● Work to be completed
Where a line in the entries below contains the word "right", count it. Return the total alone.

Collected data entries
Start of Block

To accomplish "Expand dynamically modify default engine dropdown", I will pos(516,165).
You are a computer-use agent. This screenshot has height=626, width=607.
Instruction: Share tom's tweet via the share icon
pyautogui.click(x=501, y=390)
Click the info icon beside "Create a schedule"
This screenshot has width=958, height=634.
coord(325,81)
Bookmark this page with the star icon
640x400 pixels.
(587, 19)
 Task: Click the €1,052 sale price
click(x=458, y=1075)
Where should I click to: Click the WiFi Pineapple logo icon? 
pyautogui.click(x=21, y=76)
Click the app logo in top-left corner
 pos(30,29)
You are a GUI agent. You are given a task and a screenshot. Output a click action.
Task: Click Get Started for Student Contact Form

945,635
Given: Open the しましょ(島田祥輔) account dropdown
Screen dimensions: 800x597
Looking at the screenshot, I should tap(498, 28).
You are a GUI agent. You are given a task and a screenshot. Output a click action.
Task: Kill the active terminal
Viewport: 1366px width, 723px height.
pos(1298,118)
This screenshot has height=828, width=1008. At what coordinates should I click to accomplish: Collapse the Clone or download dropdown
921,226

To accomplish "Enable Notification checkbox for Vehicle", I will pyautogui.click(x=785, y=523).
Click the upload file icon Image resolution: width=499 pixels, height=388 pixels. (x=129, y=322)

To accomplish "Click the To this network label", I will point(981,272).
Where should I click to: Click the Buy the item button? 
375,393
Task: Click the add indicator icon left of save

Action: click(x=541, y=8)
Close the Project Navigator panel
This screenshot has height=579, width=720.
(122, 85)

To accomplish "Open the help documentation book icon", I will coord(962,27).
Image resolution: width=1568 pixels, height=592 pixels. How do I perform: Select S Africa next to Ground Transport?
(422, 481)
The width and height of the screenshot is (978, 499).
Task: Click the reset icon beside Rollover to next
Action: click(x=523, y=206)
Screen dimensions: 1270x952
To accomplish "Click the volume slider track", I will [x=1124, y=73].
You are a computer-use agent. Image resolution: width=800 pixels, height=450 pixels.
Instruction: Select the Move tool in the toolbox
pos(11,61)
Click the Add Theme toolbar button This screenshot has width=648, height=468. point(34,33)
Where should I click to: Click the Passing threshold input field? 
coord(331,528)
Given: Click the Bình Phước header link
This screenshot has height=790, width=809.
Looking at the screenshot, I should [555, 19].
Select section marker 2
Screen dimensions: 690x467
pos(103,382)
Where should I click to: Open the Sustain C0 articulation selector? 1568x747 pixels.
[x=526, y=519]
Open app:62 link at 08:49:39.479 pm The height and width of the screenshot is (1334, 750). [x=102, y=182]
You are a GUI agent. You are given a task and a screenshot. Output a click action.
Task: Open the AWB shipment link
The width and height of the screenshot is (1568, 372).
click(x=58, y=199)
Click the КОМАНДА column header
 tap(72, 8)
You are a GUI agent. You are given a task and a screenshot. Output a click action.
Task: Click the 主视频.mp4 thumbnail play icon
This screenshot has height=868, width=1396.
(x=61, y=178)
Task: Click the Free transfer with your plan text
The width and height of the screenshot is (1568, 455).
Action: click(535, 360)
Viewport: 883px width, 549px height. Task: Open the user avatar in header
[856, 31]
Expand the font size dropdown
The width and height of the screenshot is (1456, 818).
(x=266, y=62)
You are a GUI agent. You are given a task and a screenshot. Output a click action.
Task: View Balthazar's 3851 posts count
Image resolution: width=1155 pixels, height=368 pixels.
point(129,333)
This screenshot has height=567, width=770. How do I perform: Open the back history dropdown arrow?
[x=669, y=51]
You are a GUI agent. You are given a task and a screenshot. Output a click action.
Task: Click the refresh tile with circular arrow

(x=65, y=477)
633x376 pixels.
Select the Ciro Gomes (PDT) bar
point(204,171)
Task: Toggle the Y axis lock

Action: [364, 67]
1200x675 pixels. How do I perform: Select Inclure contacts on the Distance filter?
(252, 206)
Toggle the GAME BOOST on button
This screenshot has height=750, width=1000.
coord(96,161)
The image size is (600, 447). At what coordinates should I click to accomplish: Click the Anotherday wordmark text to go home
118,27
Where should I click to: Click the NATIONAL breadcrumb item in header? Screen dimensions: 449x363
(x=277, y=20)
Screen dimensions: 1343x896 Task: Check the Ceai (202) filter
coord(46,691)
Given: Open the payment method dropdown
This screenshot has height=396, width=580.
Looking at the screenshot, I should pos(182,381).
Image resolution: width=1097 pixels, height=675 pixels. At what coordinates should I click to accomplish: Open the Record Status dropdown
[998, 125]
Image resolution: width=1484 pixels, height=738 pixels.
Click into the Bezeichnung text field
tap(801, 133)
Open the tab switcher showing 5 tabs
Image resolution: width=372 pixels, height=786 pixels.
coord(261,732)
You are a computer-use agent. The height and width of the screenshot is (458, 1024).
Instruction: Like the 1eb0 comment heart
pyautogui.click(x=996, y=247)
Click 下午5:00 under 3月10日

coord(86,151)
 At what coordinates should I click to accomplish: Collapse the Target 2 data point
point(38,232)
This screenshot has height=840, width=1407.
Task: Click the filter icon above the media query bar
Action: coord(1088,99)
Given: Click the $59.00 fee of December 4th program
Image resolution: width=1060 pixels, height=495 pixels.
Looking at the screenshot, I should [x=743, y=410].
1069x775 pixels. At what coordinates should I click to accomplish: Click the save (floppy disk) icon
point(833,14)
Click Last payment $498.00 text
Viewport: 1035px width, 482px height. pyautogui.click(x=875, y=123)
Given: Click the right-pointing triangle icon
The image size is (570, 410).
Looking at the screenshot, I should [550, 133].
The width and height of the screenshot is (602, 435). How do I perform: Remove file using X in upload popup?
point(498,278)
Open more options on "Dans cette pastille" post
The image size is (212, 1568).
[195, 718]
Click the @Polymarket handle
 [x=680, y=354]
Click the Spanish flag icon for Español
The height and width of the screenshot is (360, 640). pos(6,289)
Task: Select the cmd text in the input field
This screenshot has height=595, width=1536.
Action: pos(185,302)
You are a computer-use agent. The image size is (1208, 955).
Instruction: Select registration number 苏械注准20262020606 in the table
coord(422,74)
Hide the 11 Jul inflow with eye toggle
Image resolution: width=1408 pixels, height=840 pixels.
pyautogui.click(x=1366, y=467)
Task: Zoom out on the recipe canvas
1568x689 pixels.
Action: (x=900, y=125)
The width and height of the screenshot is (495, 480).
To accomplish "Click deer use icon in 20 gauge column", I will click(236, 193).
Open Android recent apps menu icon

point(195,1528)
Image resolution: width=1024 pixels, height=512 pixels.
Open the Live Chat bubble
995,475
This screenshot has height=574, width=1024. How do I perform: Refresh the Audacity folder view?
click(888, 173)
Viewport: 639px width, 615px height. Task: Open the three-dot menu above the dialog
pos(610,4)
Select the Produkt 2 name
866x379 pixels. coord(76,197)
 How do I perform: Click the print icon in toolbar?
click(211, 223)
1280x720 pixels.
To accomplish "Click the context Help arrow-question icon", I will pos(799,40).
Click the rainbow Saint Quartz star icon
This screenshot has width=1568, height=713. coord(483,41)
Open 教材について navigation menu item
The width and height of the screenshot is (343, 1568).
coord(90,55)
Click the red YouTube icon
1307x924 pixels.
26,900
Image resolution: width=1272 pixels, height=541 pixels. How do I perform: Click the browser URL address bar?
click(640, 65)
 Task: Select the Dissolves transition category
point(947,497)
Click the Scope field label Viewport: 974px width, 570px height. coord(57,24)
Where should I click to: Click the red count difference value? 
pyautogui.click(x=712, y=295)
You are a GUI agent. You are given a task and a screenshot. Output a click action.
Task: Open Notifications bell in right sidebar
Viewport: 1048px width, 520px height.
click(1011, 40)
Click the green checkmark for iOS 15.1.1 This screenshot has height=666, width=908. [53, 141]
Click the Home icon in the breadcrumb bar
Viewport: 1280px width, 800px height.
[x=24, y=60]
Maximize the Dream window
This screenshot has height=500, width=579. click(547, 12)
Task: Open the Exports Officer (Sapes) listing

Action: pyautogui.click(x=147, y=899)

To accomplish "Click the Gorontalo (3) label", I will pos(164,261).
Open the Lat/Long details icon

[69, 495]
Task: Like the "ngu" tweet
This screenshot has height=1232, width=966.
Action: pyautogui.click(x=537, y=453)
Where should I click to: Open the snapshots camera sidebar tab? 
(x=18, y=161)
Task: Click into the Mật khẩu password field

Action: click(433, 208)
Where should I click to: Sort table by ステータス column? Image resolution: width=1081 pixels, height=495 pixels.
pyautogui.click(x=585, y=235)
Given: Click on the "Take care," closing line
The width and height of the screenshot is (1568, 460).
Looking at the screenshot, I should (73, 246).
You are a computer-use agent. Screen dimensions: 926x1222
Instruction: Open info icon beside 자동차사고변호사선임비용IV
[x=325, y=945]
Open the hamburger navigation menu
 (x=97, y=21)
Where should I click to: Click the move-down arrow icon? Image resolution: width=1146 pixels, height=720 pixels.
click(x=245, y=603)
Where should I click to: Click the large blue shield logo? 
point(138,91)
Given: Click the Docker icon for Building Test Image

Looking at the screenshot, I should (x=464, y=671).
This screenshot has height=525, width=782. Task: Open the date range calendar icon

End of Block

● Solution for this task
2